Building societies that last

Building societies that last

It is common practice for the establishment to occasionally wage battles aimed at consolidating its strength and boosting the confidence of its different components. In a similar way, Europe’s systemic powers are fighting a war against the “nationalism,” “racism,” “nazism” and “fascism” of the purported extremist parties ahead of European Parliament elections in May.

However, what we are essentially about to see is a shift in the balance of power in the European Parliament, an institution whose operation has been formulated on the basis of two dominant political alliances, namely the Christian Democrats and the Socialists. It will not be the end of the world. Things are changing fast, and new adaptations are called for.

During a speech in Paris early last year to mark 100 years since the end of World War I, French President Emmanuel Macron, a politician who is quite inventive with words, remarked that “nationalism is a betrayal of patriotism.” It was a catchy phrase, no doubt, but not even a million words would be enough to clearly define what it really meant.
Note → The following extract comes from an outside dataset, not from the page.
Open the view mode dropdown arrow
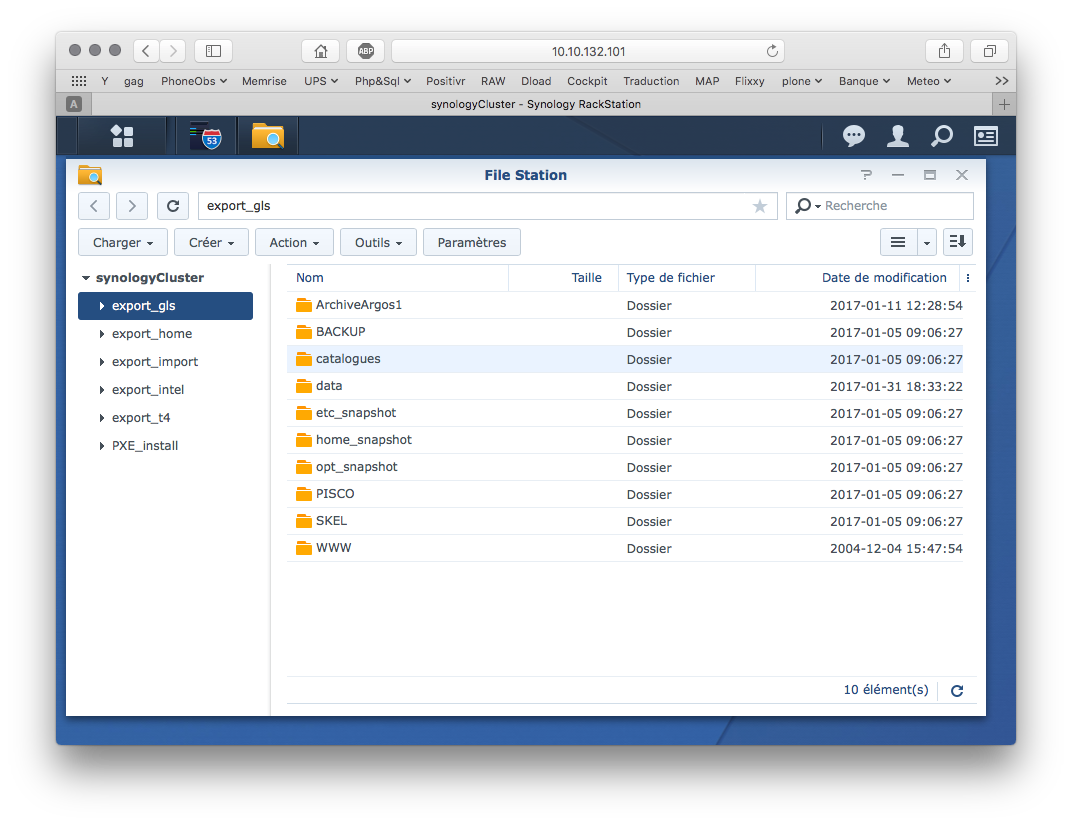The height and width of the screenshot is (825, 1072). [927, 242]
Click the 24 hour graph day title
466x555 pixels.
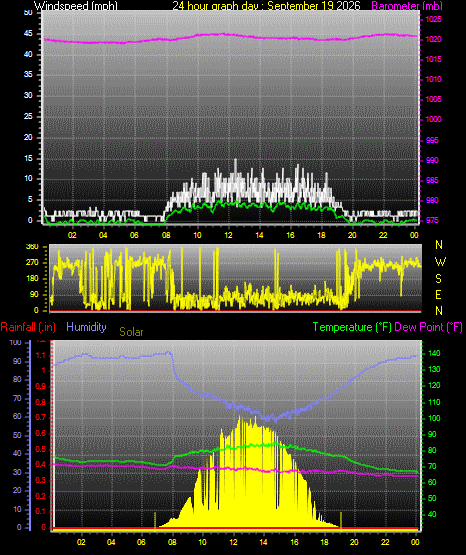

If one was, for a moment, to ignore the political context of the issue (which, after all, is rather shallow for it is about controlling the mechanisms of power) one would say that it really is about a division between citizens who prefer to live in a homogeneous society and those who harbor internationalist ideas.

None of the two standpoints is really “progressive” or “reactionary,” for they have alternated throughout history. The Israelites were the first who fought to shape a homogeneous system on the basis of the pact they reached with Jehovah. The Greeks of antiquity built a homogeneous system based on education.

Every society that has managed to survive through the ages did so on the basis of a shared cultural identity, a common set of values and ideas. Great thinkers made great efforts to shape different sets of national ideologies which occasionally took on an abominable manifestation – a fact that cannot discredit the idea of the nation.

Meanwhile, there are reverse trends which iron out national particularities and which also had an impact on civilization as we know it – namely Christianity, which was the ideological construct of the Eastern Roman Empire, and the Catholic Church, which civilized the barbarian tribes of European North, lending ideological and in some cases political unity to the West, beyond nations and tribes.

The European Union is the most recent attempt to create a multiethnic system which has however failed to incorporate groups that were shaped by different cultures. Only the Church – Orthodox or Catholic, it does not matter – can meet the above challenge. Not the existing status quo. The Left with its internationalist ideology is more flexible than traditional political forces. That would explain why Pope Francis said that Greek Prime Minister Alexis Tsipras deserve the Nobel Prize’s for his remarks that “human rights are more important than agreements.”

We will perhaps see more such paradoxical alliances in the future.